Marketers need to prepare by creating content that captures these types of searches, and advertising in non-traditional places (like sponsoring smart-fridge recommendations). (Forbes)

-Artificial Intelligence (AI) will surge
Being a bit of a tech geek I struggle to call the current marketing chatbots ‘True AI’ but the marketing community seem to have adopted this term so I’ll use it for simplicity. There will be many variations of AI used in marketing this year and it is imperative to ensure they’re not overused to the point of lacking a personal, human touch.

Predictive Algorithms
Linked to the above, predictive algorithm application programming interfaces are opening for machine-learning algorithms, natural language processing and artificial intelligence. This is enabling any size business to better predict its marketing spend to optimise its overall budget. This is a huge advancement, given that marketers are often biased in their methodologies. (Forbes)

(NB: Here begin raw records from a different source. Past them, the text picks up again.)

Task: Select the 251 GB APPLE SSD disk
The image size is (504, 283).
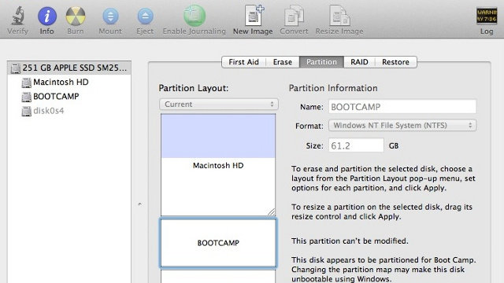Action: point(69,68)
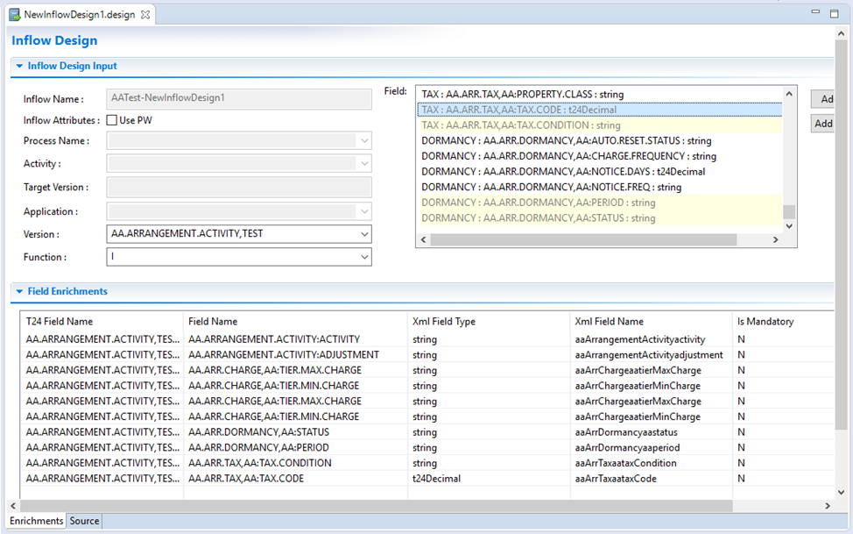
Task: Click the NewInflowDesign1.design file icon
Action: click(15, 15)

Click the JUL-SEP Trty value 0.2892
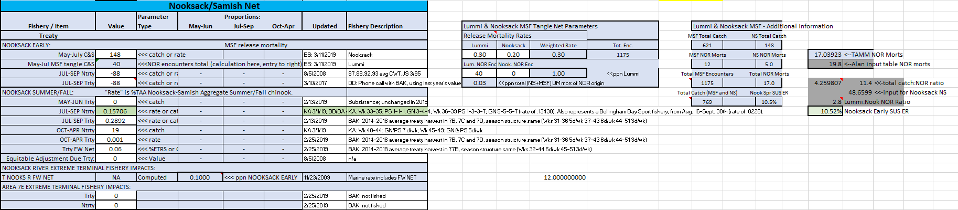pos(115,121)
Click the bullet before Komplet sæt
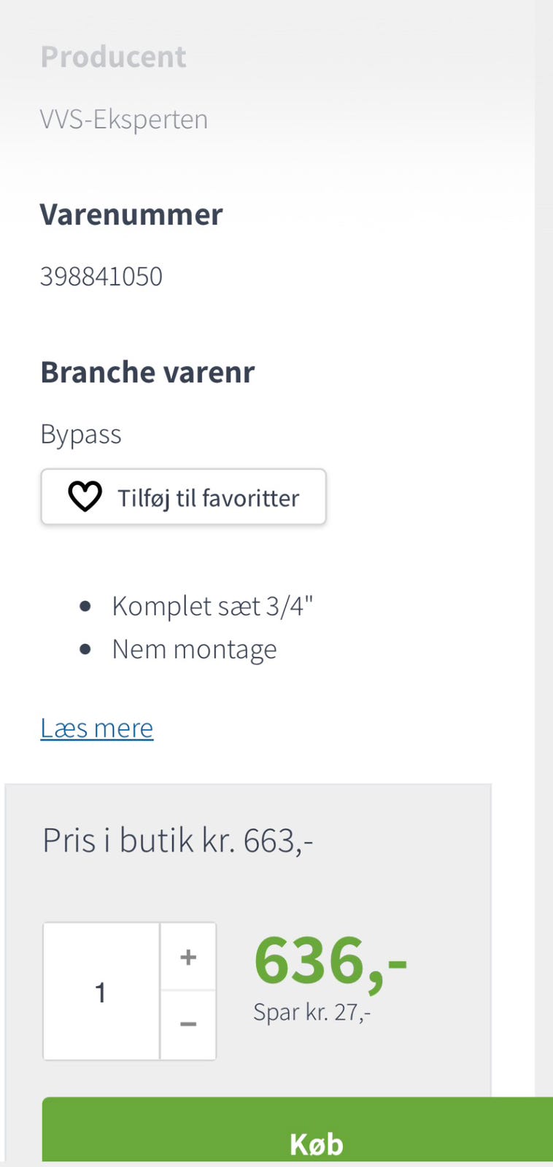 (x=85, y=606)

-Watch out for Generation Z (aka the iGeneration)
This generation has been blessed with growing up in a time where there’s always been high-speed internet and connectivity (Imagine not knowing what dial-up or a fax machine is?!). Although this demographic is young they hold a relative amount of power when it comes to helping the older generation with web searches for products and services (I’ve watched this happen first-hand and there are some interesting issues it can throw up for marketers). The iGeneration have a fast-paced, highly selective and decisive filter — something that marketers have never encountered before.
As you can see the main themes running through these trends are: the customer journey, mobile, data and AI. 2018 will no doubt be an interesting year for brands and there will certainly be some unpredictable developments throughout.  
One thing is clear though, the rise of digital marketing will “undoubtedly” continue as organisations and their agencies invest for growth for 2018.